I don’t know if you caught it but last week’s killer kale post had a glaring typo in it. I wrote breathe when I meant breath. Dear goodness, how embarrassing! For those of you who did indeed catch it, thank you for not rubbing my nose in it. And for those of you who didn’t, start reading more closely! ;) This breathe/breath debacle, which I caught 10 minutes after the email went out, tipped off an early morning rant that I know left the neighbors fearful for my mental sanity.
Here are some of the lovely phrases that dropped out of my mouth:
I'm insanely stupid!
I am a terrible writer.
No wonder I didn’t get into Tufts!
Only an idiot would let this happen.
I’m the worst proofreader on the planet.
This is why I only got a B in Honors English!!

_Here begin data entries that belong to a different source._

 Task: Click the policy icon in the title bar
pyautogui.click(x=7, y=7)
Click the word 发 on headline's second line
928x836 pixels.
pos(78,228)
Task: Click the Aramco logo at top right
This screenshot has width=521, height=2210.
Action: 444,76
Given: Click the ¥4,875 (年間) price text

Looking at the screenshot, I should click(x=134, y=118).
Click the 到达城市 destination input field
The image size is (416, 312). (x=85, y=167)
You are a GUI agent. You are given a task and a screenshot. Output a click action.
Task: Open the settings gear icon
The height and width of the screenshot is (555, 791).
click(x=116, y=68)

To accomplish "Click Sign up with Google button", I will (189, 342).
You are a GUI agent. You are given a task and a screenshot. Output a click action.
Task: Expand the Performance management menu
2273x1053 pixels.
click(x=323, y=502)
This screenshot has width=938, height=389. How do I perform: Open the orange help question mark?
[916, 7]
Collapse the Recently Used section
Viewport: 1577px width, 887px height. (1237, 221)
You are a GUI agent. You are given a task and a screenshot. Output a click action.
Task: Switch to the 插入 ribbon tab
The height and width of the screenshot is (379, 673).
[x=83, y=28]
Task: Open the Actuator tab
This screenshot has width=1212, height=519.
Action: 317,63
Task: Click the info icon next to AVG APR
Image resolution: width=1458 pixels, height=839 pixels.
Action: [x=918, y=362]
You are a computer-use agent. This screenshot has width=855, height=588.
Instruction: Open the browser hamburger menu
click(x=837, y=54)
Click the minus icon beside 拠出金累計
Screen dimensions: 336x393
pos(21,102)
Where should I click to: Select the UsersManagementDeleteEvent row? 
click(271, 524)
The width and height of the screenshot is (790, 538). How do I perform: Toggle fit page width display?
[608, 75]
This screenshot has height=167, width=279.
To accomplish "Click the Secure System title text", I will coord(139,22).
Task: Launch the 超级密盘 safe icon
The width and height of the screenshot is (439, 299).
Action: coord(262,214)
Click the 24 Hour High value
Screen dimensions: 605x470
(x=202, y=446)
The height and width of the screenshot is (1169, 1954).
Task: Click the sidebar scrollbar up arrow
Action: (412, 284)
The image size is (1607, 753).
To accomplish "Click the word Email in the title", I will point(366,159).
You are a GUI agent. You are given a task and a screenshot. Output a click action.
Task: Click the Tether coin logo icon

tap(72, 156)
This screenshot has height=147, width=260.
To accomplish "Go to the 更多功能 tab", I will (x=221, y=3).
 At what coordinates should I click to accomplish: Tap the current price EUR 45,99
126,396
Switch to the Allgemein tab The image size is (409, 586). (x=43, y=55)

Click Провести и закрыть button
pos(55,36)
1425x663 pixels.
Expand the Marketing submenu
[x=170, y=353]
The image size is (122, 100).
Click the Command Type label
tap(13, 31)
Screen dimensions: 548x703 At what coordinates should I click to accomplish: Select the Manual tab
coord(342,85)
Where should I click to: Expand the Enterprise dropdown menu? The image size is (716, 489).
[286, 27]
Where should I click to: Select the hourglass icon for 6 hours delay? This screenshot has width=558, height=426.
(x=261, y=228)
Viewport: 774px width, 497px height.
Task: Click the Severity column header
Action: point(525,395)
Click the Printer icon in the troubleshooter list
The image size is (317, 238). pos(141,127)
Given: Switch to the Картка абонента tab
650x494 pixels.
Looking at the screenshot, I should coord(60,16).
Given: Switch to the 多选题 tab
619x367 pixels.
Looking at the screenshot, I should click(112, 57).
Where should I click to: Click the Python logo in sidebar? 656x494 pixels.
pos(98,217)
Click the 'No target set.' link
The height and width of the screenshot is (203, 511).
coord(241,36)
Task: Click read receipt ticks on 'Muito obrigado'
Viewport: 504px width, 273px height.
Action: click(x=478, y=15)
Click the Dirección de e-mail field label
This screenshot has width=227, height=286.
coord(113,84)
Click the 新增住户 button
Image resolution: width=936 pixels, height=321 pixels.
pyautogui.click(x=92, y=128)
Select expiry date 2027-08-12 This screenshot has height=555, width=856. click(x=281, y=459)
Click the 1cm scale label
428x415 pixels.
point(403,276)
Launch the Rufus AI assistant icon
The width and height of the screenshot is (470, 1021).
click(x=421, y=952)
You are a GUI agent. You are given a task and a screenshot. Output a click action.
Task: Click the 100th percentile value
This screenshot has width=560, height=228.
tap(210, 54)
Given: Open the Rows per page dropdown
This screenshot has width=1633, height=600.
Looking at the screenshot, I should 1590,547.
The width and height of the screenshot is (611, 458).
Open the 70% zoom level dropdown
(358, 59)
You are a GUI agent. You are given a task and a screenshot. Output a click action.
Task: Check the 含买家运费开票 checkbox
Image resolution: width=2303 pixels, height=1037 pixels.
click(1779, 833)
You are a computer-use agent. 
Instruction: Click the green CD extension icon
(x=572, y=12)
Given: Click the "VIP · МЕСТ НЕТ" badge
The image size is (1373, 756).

You can see where this is going.
My monkey mind loves to yip, chirp and otherwise scream biting insecurities and judgments at me any chance it gets and on this particular morning, we were goin’ full steam. And let’s be honest: in my immediate estimation, I deserved an ego smack-down. I would have thought the exact same thing (and have, actually) had I received an email or newsletter with such an obvious typo. “What is wrong with this person? Don’t they know the difference between 'breathe' and 'breath'? What an idiot!!” And this is where judgment is really sneaky. As it turns out, your judgment of others is simply a reflection of the deeply-ingrained insecurities and judgment you heap upon yourself. Whoa, nelly!!
To start being OK with your mistakes, it’s imperative to first soften your personal judgments.
Now, in the past (as in last week), being OK with my mistakes just killed me. People say to be like the proverbial duck and just let it roll off your back. I never understood that duck and actually found his nonchalant attitude toward mistakes quite annoying. I thought, “Who does he thinks he is with his slick-feathered coat letting everything slide off him without a scratch? Forget that dude! He obviously hasn't dealt with seriously BIG mess-ups like a typo in an email.” And of course with those thoughts, I was both judging myself AND a duck that doesn't even exist! The best though was that after all of that, I stepped back, realized the negative pattern I was in and started judging myself for being judgmental. “You know better,” I chastised. “You meditate. You eat kale for goodness sake, you should be better than this!!”
So, the big take-away from all of this is I’m an insanely judgmental person. And if we are all being honest, so are you. There is no one on this planet who does not pass judgment on themselves and on others. We can’t help it. It’s built into us through family dynamics, the school playground, media, advertising etc. And though I work daily on not judging others, the whole not judging myself thing has proved a bit harder.
So, here's the golden ticket to getting out of judgment jail.
It's OK. It's OK. It's ALL freakin’ OK.
Seriously. Sit with that for a sec and don't let your judgmental Judy chime in. It really is OK. So I made an obvious and quite embarrassing typo. It is OK. So I was mean to my sister (sorry Laura!), or went over my budget or broke someone's vase or even their heart. It's OK. The quickest way to ease judgment is believing, and then feeling, that whatever you did, whatever they did, is all OK.
Now I know what you’re saying, “Nope, I just can’t let it be OK, Jamie. Because if everything is OK then how will I repent when I’ve messed up? Ripping myself, and others, a new one is my only gauge to know when I, or they, do something wrong.” But think about this: the guilt and judgment (which feeds anxiety and fear beautifully) does nothing but put your mind back on the judgment Ferris wheel for another, seemingly unending, ride. There is zero glory in self flagellation. Zero my friends! We think it makes us a better, stronger person but in reality it keeps us in a gut-wrenching cycle of anxiety and eventual despair.
It is only when we can make a mistake, own up to it, say we are sorry, really mean it and then proclaim to ourselves, ITS ALL OK, that we can let go and experience the lightness and freedom only reserved for those special, slippery-coated ducks.